PASSAGE TO READ -
================================

# 35 year DF cycle nowadays?



## ArtB (Apr 10, 2016)

Have 32 acres near St. Helens, state forest property on 2 sides.

Adjoining state land was clearcut about 33 years ago, noticed this weekend there were survey tapes and 'boundary of bid area' notices on the side of our property. 

There are very few of the trees now over 12" DBH, seems awful soon for another clearcut, have not searched the state web site to see if it is only for thinning though.


----------



## madhatte (Apr 11, 2016)

Odds are that's the boundary for a commercial thin. Not my land, not my sale, so I'm just speculating here, but I'd bet they're going to thin to either a spacing or a basal area, in order to release space between crowns and accelerate the growth of the remnant stand. The bid part is the interesting part. In times of a strong pulp market, that's easy money. This is not one of those times. It's possible that it'll go up for bid more than once before it sells.


----------



## ArtB (Apr 11, 2016)

Thanks for the input, thinning is all that makes sense.

================================

GIVEN DATA -
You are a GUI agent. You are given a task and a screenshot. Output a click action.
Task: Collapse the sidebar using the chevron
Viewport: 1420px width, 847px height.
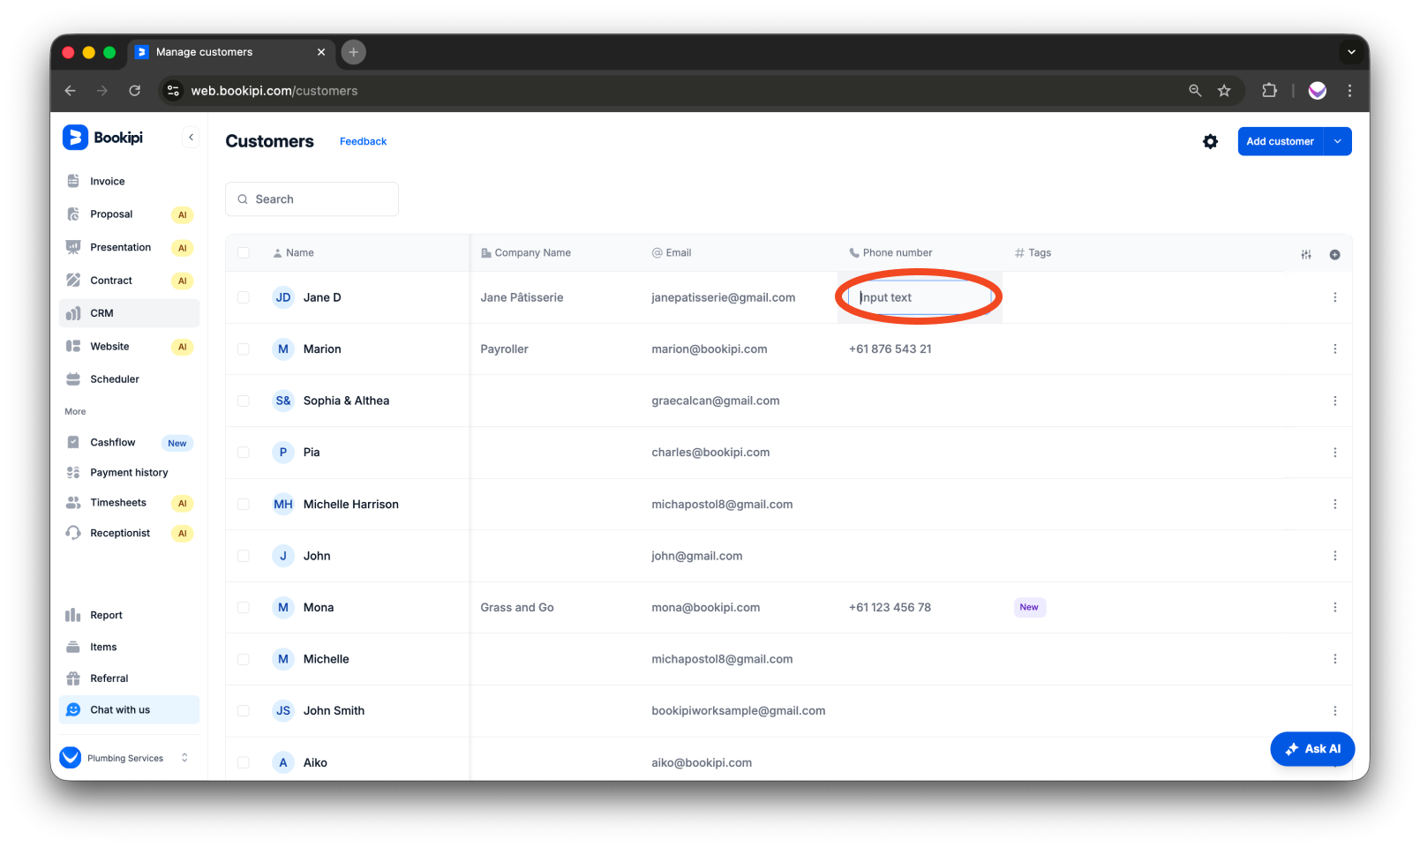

================================

TASK REQUIREMENTS -
1. Answer these questions using the forum thread:
(a) How many acres does ArtB have near St. Helens?
(b) About how long ago was the adjoining state land clearcut?
(c) What does madhatte think the boundary is most likely for?
2. Reproduce the forum thread word for word from "Adjoining state land" to "of our property.".
The material stands apart from the forum thread.

TASK-BY-TASK ANSWERS -
1.
(a) 32 acres.
(b) About 33 years ago.
(c) A commercial thin.

2.
Adjoining state land was clearcut about 33 years ago, noticed this weekend there were survey tapes and 'boundary of bid area' notices on the side of our property.